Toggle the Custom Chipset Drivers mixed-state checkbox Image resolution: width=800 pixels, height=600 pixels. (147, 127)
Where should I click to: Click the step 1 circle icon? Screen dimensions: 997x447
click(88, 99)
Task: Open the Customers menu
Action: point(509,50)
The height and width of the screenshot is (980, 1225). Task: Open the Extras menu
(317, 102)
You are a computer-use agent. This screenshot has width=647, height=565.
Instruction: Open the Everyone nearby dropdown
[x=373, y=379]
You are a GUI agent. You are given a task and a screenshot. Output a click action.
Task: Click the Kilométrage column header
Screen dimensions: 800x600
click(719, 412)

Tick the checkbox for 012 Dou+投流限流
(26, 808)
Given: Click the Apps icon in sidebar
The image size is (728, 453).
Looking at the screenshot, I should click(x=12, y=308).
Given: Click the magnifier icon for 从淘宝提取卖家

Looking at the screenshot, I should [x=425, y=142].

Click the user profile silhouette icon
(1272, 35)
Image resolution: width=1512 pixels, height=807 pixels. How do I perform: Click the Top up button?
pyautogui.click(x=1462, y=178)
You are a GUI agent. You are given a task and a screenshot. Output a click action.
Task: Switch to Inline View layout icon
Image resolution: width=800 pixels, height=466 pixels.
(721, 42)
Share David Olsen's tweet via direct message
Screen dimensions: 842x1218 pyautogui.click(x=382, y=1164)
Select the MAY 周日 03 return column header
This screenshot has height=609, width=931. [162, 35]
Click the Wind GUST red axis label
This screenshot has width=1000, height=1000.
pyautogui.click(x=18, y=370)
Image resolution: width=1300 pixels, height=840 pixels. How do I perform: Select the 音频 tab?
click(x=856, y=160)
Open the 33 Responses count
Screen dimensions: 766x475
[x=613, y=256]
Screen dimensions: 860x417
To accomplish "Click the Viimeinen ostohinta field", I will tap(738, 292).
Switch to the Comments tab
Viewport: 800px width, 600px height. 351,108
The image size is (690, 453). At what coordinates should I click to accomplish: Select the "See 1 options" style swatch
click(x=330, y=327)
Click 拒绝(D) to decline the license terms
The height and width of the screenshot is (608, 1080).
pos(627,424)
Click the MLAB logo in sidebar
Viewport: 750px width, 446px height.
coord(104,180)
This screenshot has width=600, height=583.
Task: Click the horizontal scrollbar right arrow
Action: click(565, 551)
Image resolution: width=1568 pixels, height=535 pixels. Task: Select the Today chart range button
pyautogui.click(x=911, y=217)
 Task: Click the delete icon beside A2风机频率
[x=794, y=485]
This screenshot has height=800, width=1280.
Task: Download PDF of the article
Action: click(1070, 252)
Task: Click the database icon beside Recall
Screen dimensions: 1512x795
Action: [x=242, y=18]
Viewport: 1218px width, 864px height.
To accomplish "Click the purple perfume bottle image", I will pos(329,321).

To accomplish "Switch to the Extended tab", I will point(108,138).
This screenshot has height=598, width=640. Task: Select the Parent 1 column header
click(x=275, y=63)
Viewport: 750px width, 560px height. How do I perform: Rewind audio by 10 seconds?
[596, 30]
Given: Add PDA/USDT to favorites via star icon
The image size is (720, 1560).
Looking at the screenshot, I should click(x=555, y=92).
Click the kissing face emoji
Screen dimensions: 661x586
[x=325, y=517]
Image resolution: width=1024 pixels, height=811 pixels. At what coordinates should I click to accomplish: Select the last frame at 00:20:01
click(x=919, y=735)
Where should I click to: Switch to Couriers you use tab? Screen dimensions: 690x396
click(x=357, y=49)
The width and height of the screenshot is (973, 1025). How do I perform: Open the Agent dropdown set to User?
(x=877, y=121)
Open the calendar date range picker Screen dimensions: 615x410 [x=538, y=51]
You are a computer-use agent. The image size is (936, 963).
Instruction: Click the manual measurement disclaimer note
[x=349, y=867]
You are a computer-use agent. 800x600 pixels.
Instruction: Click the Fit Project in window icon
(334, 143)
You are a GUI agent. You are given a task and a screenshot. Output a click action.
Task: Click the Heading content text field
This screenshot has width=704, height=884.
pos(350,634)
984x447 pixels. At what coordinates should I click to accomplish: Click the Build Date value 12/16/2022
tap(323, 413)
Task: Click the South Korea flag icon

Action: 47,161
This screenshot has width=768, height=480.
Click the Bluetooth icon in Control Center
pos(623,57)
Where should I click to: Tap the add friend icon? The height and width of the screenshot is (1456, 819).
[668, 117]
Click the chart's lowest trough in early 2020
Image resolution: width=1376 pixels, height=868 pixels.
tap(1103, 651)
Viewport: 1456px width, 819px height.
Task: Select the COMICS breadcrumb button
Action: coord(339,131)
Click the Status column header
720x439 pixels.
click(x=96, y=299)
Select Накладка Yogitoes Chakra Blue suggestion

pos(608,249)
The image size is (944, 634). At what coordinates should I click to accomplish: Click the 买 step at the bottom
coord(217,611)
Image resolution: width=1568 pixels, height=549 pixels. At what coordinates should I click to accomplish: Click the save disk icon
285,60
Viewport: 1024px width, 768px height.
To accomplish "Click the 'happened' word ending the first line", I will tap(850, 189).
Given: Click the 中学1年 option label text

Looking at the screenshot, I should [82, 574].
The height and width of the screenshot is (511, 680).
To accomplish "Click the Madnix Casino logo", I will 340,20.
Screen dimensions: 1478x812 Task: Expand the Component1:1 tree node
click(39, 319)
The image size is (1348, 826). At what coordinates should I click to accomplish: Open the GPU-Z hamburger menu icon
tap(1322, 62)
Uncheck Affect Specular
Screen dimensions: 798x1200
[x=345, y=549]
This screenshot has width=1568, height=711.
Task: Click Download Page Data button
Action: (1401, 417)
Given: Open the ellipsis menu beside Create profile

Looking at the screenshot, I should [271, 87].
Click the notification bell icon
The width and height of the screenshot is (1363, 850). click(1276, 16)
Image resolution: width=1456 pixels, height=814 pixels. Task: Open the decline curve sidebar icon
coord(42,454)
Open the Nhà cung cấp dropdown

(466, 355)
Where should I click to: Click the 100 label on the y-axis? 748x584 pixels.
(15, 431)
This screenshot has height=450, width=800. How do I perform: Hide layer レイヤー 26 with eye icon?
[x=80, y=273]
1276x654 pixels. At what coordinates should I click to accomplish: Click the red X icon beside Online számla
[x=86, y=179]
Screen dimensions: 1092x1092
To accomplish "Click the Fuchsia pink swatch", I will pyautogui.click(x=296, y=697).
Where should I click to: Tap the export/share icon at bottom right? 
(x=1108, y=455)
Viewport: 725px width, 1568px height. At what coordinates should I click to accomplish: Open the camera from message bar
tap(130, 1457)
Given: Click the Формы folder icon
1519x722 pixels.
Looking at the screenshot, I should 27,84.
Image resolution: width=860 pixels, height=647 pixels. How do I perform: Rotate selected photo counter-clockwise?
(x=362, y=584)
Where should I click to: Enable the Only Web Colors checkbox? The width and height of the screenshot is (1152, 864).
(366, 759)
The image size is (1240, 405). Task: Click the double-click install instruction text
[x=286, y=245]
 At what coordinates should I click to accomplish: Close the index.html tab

- [EXERCISE] Go through the entries and return each line where the word "field" occurs.

- [SOLUTION]
To accomplish "Click the Viimeinen ostohinta field", I will tap(738, 292).
Task: Click the Heading content text field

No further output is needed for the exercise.